In this blog post I would like to talk about automated tests and specifically the challenges that arise when the automated tests are unstable. I will discuss this in the context of our development of Log Insight, and its agent.
The Log Insight Agent development team has a large automated test suite composed of thousands of small test cases. At some early stage in our team history we faced a situation when not all of the tests were rock solid. A small portion of the tests were failing intermittently. To understand why this can be a problem let us talk a bit about why we need automated tests in the first place.
The Reason for Automated Tests
There are a number of reasons to have tests, but one of the most important reasons according to continuous integration school is to avoid regressions when the developers make changes. If you have an extensive automated testing suite with good coverage of your product code and features then chances are high that any breaking changes you make to the product code will be caught by automated tests. If you made a change, integrated it with the master branch and a test failed on your continuous integration server then you know that you broke something and need to fix it. This is one of the cornerstones of the continuous integration.
So, what happens when you attempt to practice continuous integration but some of your automated tests are unstable? Imagine that you push a change to the master branch, a job is started by continuous integration server to build and test the product. Suddenly you receive an email, which says a test failed and you are the likely culprit since it was fine before your change. You rush to figure out what exactly went wrong and what you broke, investigate the failed test only to find out that the failure has nothing to do with your change. Something completely unrelated to your changed area failed and the failure is a result of a badly written test code (we will get to the possible reasons for intermittent test failures in my next post). You realize that the test failure was a false alarm and you didn’t break anything. You re-instate the build and test jobs to confirm your hypothesis and as you expect this time all the tests pass without failures. Your newly submitted change was fine however you have just spent an hour investigating an intermittent failure in an automated test written by someone else only to find out it was a waste of time.

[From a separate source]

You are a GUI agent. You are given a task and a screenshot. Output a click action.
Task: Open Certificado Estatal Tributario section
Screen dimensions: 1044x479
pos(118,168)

As time goes by your team will produce more and more automated tests and if not all tests are 100% stable then more and more frequently once in a while at least one test will produce a false alarm. What is worse you never know in advance which failures are false alarms and which failures are real product problems. If a test fails intermittently it may be an indication of a bad test but it may also be an intermittently appearing product bug that actually needs to be investigated and fixed. This requires you to analyze all test failures to rule out product bugs even if the test that failed is known to be unstable (who knows why it failed this time). So, every test failure inevitably takes time and efforts from your team.

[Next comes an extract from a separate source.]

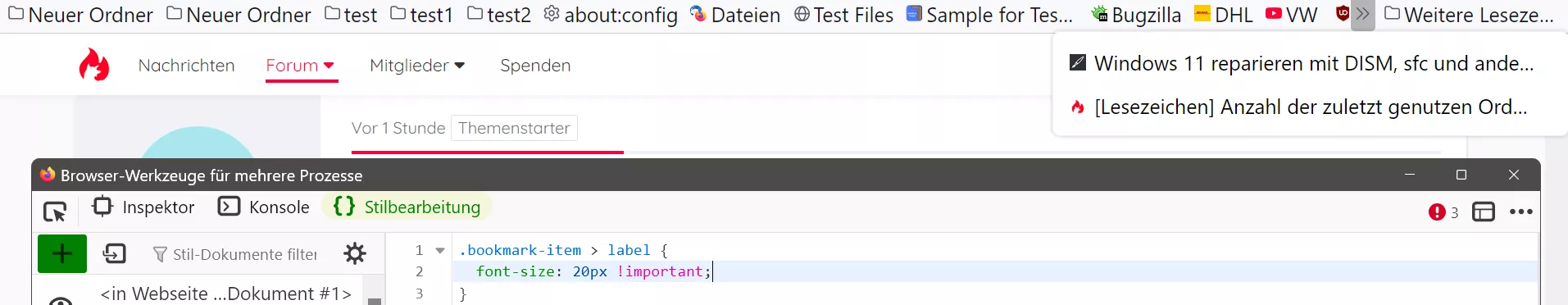Click the red error count indicator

We will now do a short math exercise to understand how much of a problem it can really become over time.
Let us for example assume we have a team of 10 developers and each developer creates 3 new test cases each week. Let us further assume that for whatever reasons 1 out of 10 new tests is slightly unstable and has a chance to fail once in 100 executions, i.e. the probability of failure is 0.01.
After a week of development we will have 30 tests of which 3 are unstable. Assuming that individual test failures probabilities are independent we can calculate the probability of entire test suite failure. The chance that a job that executes the entire test suite will fail is 1-(1-0.01)^3 = 0.0297 or roughly 3% (see the footnote  below for probability calculation details). In other words about one in 33 executions of the job will have at least one test case failing. Not great but we can probably live with that. Let us see what happens if our team continues working at the same pace and creates 3 new unstable tests every week. After 4 weeks we will have 12 unstable tests. The chance that at least one test will fail during test job execution is 1-(1-0.01)^12 = 0.1136. In other words on average one out of 9 job executions will fail on our continuous execution server. That is no longer nice but maybe we still can tolerate it? We decide to accept that and continue working. After all we are creating such a comprehensive automated test suite!
I wrote a few lines of Python code to calculate the probability of test suite failure over time:
DEVS = 10 TESTS_PER_WEEK_PER_DEV = 3 UNSTABLE_PORTION = 0.1 TEST_FAILURE_CHANCE = 0.01 for week in range(1, 52): total_unstable_count = week * DEVS * TESTS_PER_WEEK_PER_DEV * UNSTABLE_PORTION suite_failure_chance = 1 - pow(1 - TEST_FAILURE_CHANCE, total_unstable_count) print week, "t", suite_failure_chance
I then used the results to create this chart:
As expected we get higher and higher chances of failure as time goes by. In less than 6 months we get to the point where every other test job fails (50% on the chart) and in a year we get to almost 80% failure chance. This means that almost every push of a change to the master branch results in a failure regardless of who did the push and whether the change actually broke anything. It is no longer possible to know if a change is good or bad. The change could be bad and have broken real functionality or it could be perfectly fine.
In reality if you allow your tests to be unstable as soon as you get to about 10-20% chance of test job failure the team will likely start ignoring the failures. People will receive failure reports so often and so many of them will be false alarms that the team will no longer care about them because the reports are not trustworthy. This is a bad situation to be in for a team that wants to do continuous integration.
So, here is an advice. Don’t let this happen to your team. Test stability is important in continuous integration environment. In my next post I will talk about how to avoid test instability and how to regain the stability if for some reason you already crossed the instability line.
And don’t forget to try Log Insight when you get a chance.
 Here is the probability calculation for the mathematically inclined:
To ease the calculation we will use probability of success for intermediate results. If the probability of a single unstable test failure is 0.01 then the probability of a single test to succeed is 1-0.01 = 0.99. If we have 3 independent unstable tests each having probability of success of 0.99 then the probability that all 3 will succeed according to the multiplication rule is 0.99*0.99*0.99 = 0.970299. Hence the probability that any of the 3 tests will fail is 1-0.970299 = 0.029701.